### Job a:
Return the stretch of the Spark NLP tokenizer post from "I'm using sparkNLP" through "NLTK and this.".

:: Document

I'm using sparkNLP version 3.2.3 and trying to tokenize some text. I've used spacy and other tokenizers that handle contractions such as "they're" by splitting it into "they" and "'re". According to this resource pages 105-107 sparkNLP should tokenize that way as well: https://books.google.com/books?id=5DDtDwAAQBAJ&pg=PA106&lpg=PA106&dq=spark+nlp+tokenizer+contractions&source=bl&ots=5bao0SzjQ7&sig=ACfU3U1pklNa8NNElLk_tX48tMKHuFGViA&hl=en&sa=X&ved=2ahUKEwij6abZ29bzAhU0CjQIHaIkAE4Q6AF6BAgUEAM#v=onepage&q=spark%20nlp%20tokenizer%20contractions&f=false
However when I actually run some contractions through sparkNLP tokenization it does not break them apart. Any ideas what might be up? I want to use this package for other reasons and so would not like to swap between spacy or NLTK and this.
import sparknlp
from sparknlp.base import *
from sparknlp.annotator import *
from pyspark.ml import Pipeline
data = spark.createDataFrame([["They're fine."]]).toDF("text")
documentAssembler = DocumentAssembler().setInputCol("text").setOutputCol("document")

::::
:: The data

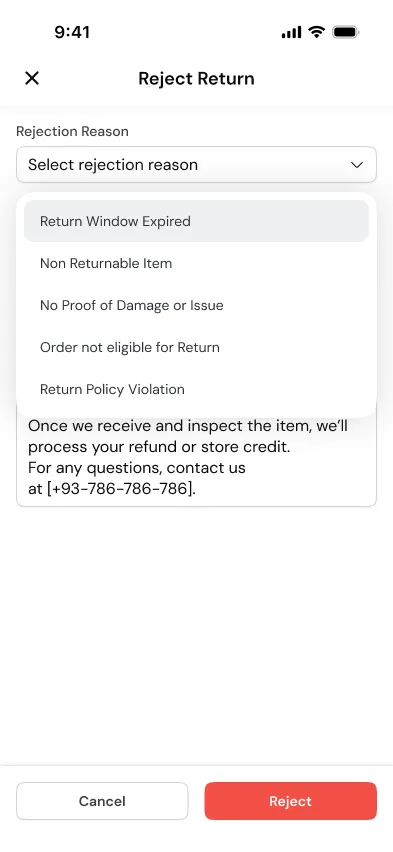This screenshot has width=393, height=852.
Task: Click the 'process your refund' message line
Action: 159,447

::::
:: The data

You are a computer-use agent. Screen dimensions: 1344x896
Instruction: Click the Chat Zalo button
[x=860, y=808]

::::

### Job b:
In the records, take the stretch from the line containing "This screenshot has width=393, height=852." through the line containing "Action: 159,447", and update it by replacing "refund" with "order". Keep everything else the same, and return only those lines with the pictures left out.

### Exercise output a:
I'm using sparkNLP version 3.2.3 and trying to tokenize some text. I've used spacy and other tokenizers that handle contractions such as "they're" by splitting it into "they" and "'re". According to this resource pages 105-107 sparkNLP should tokenize that way as well: https://books.google.com/books?id=5DDtDwAAQBAJ&pg=PA106&lpg=PA106&dq=spark+nlp+tokenizer+contractions&source=bl&ots=5bao0SzjQ7&sig=ACfU3U1pklNa8NNElLk_tX48tMKHuFGViA&hl=en&sa=X&ved=2ahUKEwij6abZ29bzAhU0CjQIHaIkAE4Q6AF6BAgUEAM#v=onepage&q=spark%20nlp%20tokenizer%20contractions&f=false
However when I actually run some contractions through sparkNLP tokenization it does not break them apart. Any ideas what might be up? I want to use this package for other reasons and so would not like to swap between spacy or NLTK and this.

### Exercise output b:
This screenshot has width=393, height=852.
Task: Click the 'process your order' message line
Action: 159,447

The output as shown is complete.